I have a query that was joining a table on a linked server:

select a.*, b.phone
from table_a a, 
join remote.table_b b on b.id = a.id
 (lots of data on A, but very few on B)

this query was talking forever (never even found out the actual run time), and that is when I noticed B had no index, so I added it, but that didn't fix the issue. Finally, out of desperation I tried:

select a.*, b.phone
from table_a a, 
join (select id, phone from remote.B) as b on b.id = a.id

This version of the query, in my mind as least, should have the same results, but lo and behold, its responding immediately!

Any ideas why one would hang and the other process quickly? And yes, I did wait to make sure the index had been built before running both.

4

There are 4 answers

5
devarc On BEST ANSWER

It's because sometimes(very often) execution plans automatically generated by sql server engine are not as good and obvious as we want to. You can look at execution plan in both situations. I suggest use hint in first query, something like that: INNER MERGE JOIN.

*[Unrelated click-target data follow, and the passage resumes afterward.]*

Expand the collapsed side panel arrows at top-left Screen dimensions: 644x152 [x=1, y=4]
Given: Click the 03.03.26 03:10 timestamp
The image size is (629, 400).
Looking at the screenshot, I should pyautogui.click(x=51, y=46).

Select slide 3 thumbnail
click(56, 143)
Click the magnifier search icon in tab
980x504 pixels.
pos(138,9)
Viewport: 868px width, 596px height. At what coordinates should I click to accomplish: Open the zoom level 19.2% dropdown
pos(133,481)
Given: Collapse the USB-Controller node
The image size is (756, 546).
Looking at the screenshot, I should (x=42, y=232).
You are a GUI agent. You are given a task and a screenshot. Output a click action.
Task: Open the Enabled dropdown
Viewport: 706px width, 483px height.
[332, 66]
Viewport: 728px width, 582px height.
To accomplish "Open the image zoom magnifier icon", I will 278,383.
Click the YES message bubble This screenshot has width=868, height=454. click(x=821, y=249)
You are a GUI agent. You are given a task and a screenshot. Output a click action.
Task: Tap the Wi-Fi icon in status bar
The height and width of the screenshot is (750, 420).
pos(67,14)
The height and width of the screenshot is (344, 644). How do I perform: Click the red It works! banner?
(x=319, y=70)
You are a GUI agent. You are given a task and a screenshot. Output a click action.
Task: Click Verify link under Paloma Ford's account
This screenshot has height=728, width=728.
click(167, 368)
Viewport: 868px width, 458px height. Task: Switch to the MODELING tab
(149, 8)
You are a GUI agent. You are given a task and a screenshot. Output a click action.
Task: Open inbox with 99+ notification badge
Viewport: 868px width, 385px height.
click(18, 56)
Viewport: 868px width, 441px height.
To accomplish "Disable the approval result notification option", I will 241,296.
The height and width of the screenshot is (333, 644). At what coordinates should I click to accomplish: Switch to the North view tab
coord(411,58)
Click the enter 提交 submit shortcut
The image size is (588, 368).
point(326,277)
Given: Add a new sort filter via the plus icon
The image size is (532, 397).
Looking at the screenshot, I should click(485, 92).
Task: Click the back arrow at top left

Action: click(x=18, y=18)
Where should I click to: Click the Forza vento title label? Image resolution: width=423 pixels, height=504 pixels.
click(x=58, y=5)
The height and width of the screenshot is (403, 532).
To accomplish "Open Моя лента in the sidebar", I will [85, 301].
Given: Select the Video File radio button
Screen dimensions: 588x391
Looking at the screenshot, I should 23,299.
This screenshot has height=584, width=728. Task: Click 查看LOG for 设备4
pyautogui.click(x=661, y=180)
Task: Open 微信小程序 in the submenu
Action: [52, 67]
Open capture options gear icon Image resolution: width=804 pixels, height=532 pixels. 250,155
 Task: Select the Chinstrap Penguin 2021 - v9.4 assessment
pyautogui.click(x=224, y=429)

Here is some more information about that:

http://msdn.microsoft.com/en-us/library/ms181714.aspx

6
Dan Roberts On

Remote table as in not on that server? Is it possible that the join is actually making multiple calls out to the remote table while the subquery is making a single request for a copy of the table data, thus resulting in less time waiting on network?

5
Oleg Dok On

For linked servers 2nd variant prefetches all the data locally and do the join, since 1st variant may do inner loop join roundtrip to linked server for every row in A

0
Adrian Matteo On

I'm just going to have a guess here. When you access remote.b is it a table on another server?

If it is, the reason the second query is faster is because, you do one query to the other server and get all the fields you need from b, before processing the data. In the first query you are processing data and at the same time you are making several requests to the other server.

Hope this help you.